What exactly is a continuity announcer?
My job is to tell people what’s coming up on Sky 1 and why they should be excited about it. I have to be across everything that’s on the channel, and put it across in as pithy and as interesting way as possible. Sometimes I have to pinch myself – I’m in the booth watching football or Modern Family and getting paid for it. It’s the dream job!
Is it scary just you and a mic, broadcasting live to the nation?
Not anymore, but for the first six months I made loads of mistakes. You can’t get it out of your head that when you press that button you’re talking to upwards of 200, 000 viewers! Now I actually don’t think about the huge number of people I’m talking to – one of my mates always watches Sky 1 and I just think that I’m talking to him and I try to do it that way.
Do you write your own scripts?
Yes. I write my scripts at Sky during the afternoon, then my producers approve them and I go into the recording booth to set up ready for broadcast. I have a sacred zone of five minutes before going live when I just hone in and make sure everything’s right with the next link.
What’s been your biggest on air cockup?
One night, the film Indecent Proposal was on. I’d never seen it before, and I ended up getting really engrossed. At the end, I had a lump in my throat and I had to do the voiceover. You could really tell! But as long as it’s not happening too much, I think it’s OK to stutter your words every so often– then people know it’s live!
How did you get into continuity announcing?
I started out as a TV presenter, which I still do now. Through that I got an agent and they looked after TV, radio and voiceover work. I got sent for a continuity announcer audition at Sky, they liked what they heard and I got the job.
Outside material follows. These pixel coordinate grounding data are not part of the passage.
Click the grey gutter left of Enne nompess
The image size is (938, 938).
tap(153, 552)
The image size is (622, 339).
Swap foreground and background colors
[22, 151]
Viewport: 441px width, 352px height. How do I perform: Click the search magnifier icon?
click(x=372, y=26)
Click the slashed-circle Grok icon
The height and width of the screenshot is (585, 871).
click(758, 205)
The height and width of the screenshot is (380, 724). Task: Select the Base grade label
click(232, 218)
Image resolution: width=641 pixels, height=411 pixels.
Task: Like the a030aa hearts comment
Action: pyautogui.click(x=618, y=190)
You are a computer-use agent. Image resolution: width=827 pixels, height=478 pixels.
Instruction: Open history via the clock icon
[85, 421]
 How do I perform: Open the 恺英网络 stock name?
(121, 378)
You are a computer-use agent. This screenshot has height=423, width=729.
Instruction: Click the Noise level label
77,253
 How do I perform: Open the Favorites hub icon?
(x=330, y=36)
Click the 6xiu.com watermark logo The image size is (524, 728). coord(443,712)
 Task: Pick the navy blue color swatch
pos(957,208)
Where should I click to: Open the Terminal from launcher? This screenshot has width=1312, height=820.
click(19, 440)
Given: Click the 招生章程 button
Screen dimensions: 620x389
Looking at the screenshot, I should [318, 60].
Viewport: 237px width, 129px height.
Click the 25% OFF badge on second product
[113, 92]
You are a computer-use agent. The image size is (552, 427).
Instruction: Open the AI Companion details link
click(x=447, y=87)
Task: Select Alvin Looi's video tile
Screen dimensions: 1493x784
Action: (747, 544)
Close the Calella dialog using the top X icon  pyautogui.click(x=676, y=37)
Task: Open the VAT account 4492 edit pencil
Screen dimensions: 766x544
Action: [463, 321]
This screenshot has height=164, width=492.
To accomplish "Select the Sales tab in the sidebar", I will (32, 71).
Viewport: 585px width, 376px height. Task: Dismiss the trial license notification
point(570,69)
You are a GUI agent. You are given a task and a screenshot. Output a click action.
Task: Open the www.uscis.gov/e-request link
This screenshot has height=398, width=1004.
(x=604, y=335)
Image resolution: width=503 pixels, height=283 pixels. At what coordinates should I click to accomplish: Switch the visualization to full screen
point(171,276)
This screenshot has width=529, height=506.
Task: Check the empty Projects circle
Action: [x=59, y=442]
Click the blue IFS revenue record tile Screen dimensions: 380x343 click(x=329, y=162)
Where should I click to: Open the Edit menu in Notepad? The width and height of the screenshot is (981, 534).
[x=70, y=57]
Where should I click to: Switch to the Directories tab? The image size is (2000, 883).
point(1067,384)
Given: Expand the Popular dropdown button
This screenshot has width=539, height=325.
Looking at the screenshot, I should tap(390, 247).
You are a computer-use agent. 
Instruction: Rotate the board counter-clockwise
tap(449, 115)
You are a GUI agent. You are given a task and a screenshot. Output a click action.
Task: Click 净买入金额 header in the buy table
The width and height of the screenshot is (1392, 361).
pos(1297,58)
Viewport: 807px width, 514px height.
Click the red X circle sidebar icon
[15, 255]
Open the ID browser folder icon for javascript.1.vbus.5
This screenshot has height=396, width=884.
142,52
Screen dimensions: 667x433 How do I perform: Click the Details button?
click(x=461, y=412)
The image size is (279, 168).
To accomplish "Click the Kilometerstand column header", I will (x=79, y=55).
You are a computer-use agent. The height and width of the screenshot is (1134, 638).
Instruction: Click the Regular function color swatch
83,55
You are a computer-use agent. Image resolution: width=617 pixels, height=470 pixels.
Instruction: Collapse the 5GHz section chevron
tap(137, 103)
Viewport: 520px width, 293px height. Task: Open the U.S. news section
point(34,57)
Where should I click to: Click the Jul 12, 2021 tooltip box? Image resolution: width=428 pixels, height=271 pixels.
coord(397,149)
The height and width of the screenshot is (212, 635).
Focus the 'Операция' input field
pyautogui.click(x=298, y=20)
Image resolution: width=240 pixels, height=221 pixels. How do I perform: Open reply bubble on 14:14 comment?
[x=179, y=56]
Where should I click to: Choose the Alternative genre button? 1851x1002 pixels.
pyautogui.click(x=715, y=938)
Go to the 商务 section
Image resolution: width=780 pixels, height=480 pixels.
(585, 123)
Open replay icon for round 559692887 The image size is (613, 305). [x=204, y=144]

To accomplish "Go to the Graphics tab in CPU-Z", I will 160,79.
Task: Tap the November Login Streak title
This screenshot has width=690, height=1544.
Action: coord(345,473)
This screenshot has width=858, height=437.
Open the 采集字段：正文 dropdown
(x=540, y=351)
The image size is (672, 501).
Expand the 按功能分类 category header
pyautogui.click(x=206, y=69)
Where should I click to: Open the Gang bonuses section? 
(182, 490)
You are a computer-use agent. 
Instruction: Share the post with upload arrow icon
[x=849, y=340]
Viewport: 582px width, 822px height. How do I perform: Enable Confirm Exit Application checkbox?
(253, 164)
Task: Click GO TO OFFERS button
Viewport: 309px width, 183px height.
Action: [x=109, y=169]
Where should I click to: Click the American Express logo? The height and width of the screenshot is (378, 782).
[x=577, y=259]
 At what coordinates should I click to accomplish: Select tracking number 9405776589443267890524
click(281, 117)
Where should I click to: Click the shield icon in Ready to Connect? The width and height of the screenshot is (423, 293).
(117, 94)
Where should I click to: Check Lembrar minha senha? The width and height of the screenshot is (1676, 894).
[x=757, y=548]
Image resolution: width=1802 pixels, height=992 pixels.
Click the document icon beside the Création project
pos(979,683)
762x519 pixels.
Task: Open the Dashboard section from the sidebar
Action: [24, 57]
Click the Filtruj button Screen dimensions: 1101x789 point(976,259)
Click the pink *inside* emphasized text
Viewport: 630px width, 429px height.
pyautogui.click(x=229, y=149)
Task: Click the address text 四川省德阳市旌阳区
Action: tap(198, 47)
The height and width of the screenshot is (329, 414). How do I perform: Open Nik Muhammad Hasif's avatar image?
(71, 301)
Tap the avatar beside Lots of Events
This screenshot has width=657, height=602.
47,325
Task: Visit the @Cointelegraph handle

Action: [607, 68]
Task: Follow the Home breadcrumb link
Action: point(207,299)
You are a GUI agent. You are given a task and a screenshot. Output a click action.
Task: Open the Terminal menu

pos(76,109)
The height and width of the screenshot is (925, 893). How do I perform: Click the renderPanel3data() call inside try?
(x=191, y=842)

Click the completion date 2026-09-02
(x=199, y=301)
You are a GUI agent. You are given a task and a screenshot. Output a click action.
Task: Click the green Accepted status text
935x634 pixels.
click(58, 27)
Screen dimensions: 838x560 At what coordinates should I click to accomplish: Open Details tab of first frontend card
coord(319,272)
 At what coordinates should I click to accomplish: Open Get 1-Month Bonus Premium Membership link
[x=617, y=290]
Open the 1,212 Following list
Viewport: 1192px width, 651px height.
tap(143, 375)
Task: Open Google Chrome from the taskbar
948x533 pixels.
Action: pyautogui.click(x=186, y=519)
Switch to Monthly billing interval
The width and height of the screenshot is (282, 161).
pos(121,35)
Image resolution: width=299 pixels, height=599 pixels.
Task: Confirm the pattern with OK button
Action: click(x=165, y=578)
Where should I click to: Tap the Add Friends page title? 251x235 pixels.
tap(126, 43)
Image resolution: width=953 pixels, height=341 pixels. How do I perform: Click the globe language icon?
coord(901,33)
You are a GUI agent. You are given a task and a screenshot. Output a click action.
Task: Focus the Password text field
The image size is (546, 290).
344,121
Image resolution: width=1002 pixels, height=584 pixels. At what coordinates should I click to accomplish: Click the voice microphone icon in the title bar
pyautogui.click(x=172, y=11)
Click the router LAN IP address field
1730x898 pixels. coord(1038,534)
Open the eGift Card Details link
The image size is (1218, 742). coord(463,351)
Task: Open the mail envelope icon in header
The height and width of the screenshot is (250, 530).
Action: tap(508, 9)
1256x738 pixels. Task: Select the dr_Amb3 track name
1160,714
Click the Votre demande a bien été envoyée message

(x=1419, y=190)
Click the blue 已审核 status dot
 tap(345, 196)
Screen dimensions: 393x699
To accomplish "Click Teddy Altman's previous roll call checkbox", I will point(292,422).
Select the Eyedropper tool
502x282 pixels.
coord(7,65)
Did you go to drama school?
No, I didn’t. I feel like as a presenter and a voice artist I’m quite raw. I’ve not had elocution lessons or anything like that, and it means I’ve retained a bit of where I’m from. I was brought up in a council estate in Sheffield and there aren’t many people from that area who’ve gone into TV, so in a way I’ve placed myself in quite a unique category. There are different kinds of presenters, but I think for continuity in particular it’s important to try to come from a real place.
What’s your advice for someone wanting to follow in your footsteps?
The first thing I’d suggest is to get an agent, which I know can be difficult –to get an agent you need experience, and to get experience you need an agent. I always say the best way to get into this kind of job is through work experience and just get a feel for the environment.
One of my friends has just finished presenting Blue Peter – he did it for five years – and he [started as] a runner. They just thought he had a great voice, and a great energy, they gave him a screen test and he ended up being a Blue Peter presenter. Put yourself out there and meet people.
Is it important to have a voice reel?
Yes, we’re in an era when you’ve got no excuse. You can set up a blog and make your own voice reel cheaply. When you send it to agents they aren’t necessarily looking for a really professional sound, they’re listening for your tone and for your delivery, and if you can get that across well, your reel’s done its job.
What would your biggest career tip be?
Don’t be afraid to email important people. That’s been important in my career. A massive door was opened for me from an email I sent to the agent of an author I admired. We met for coffee and he agreed to be my mentor. Through that I’ve just signed my first book deal.
If you could go back in time, what would you tell your younger self?
Don’t get in an ice-bath with Jedward… There was a phase in my career where I was just accepting any work. I found myself presenting a kids show and as a forfeit I had to have an ice-bath with one of Jedward – at that moment I thought, “I have to have some integrity, I just can’t keep saying yes to everything”. Presenters who I admire like Lauren Laverne and Reggie Yates do things on their own terms, and I think that’s a good way to be. It’s hard, but don’t be afraid to say no.